Thermal conductivity and nanoindentation hardness of as-prepared and oxidized porous silicon layers

Abstract

Porous silicon (PS) offers promising possibilities to be applied as thermal insulating material in thermal effect microsystems for its thermal conductivity (TC) is up to two orders smaller than that of bulk silicon. In order to find a compromise between efficient thermal isolation and good mechanical stability of PS, thermal oxidation of PS is commonly used to tune the mechanical and thermal properties of PS. Both TC and the hardness of as-prepared and oxidized PS have been thoroughly investigated. TC and the hardness of as-prepared and oxidized PS were measured using micro-Raman scattering and nanoindentation, respectively.

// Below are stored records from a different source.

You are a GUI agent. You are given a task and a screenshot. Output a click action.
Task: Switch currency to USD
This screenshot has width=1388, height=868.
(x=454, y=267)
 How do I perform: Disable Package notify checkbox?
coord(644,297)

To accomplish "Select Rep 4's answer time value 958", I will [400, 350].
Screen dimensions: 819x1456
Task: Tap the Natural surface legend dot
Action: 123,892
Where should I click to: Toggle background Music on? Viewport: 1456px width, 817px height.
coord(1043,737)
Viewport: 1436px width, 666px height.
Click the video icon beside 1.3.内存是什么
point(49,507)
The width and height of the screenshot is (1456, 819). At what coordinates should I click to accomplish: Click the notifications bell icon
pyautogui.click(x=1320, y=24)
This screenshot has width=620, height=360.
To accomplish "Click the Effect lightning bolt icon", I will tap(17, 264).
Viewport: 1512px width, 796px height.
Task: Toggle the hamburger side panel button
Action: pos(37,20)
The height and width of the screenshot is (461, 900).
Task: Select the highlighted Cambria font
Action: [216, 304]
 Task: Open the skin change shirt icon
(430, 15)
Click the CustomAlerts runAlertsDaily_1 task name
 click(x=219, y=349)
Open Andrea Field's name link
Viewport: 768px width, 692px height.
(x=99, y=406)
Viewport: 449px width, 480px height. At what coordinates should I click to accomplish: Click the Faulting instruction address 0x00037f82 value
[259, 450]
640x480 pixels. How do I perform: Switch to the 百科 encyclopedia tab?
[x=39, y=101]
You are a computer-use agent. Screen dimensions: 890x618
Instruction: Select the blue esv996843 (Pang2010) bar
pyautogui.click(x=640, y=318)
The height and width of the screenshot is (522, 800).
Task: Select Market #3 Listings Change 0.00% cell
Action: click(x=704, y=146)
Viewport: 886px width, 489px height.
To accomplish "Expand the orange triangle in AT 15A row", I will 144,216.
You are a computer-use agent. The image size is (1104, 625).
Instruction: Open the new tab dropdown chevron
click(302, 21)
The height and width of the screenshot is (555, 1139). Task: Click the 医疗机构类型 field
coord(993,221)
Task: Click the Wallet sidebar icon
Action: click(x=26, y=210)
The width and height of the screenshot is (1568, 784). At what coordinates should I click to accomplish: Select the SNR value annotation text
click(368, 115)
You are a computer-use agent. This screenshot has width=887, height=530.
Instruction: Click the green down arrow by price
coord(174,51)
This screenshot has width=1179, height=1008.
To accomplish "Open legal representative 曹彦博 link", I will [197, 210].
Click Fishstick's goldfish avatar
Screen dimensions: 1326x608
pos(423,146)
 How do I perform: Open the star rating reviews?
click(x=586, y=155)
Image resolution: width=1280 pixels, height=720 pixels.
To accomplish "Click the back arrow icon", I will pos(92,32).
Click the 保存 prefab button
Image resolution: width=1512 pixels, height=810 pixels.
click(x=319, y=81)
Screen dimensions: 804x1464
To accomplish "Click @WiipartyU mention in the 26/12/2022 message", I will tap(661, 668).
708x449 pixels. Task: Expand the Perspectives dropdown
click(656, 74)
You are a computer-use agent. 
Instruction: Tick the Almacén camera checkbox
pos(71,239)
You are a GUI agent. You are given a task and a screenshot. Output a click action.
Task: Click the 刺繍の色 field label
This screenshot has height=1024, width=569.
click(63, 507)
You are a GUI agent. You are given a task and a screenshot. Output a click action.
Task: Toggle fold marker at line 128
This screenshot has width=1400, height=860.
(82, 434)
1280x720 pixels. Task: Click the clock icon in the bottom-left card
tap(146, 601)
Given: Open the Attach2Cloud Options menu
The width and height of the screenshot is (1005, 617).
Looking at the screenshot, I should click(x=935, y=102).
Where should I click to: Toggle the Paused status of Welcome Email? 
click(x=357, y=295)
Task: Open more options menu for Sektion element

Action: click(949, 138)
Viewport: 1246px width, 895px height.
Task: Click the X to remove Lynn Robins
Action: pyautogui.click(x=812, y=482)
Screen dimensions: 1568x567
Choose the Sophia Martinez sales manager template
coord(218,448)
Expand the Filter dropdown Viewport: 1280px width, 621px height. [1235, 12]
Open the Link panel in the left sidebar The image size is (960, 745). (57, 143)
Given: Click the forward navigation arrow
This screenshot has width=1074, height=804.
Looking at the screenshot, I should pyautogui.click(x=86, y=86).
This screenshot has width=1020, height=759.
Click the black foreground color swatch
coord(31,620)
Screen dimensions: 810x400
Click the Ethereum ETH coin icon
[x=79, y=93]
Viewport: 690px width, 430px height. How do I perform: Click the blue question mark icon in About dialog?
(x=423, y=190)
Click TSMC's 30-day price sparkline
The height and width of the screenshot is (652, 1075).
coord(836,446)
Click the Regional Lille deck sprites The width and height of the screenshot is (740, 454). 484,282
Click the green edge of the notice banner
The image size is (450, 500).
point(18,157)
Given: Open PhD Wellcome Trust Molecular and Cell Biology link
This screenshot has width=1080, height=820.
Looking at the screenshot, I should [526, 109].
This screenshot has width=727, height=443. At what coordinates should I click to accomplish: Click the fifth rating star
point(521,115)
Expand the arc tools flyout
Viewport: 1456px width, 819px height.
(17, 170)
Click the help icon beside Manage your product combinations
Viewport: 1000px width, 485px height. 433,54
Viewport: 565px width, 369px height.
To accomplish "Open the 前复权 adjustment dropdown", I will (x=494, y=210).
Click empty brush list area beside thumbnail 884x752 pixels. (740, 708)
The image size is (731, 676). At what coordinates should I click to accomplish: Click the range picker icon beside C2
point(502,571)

Experimental results revealed that TC and the hardness of as-prepared PS, exhibiting a strong dependence on the preparing conditions, decrease with increasing porosities. After oxidization at different temperatures, TC of oxidized PS decreases with increasing oxidation temperatures, whereas the hardness increases a lot. PS with a moderate porosity of 73.4% oxidized at 600 °C has a compromise between low TC [2.100 W/(m K)] and high hardness (∼1.160 GPa). So this process finalizes this kind of oxidized PS to be used as a suitable thermal insulation substrate in thermal effect microsystems.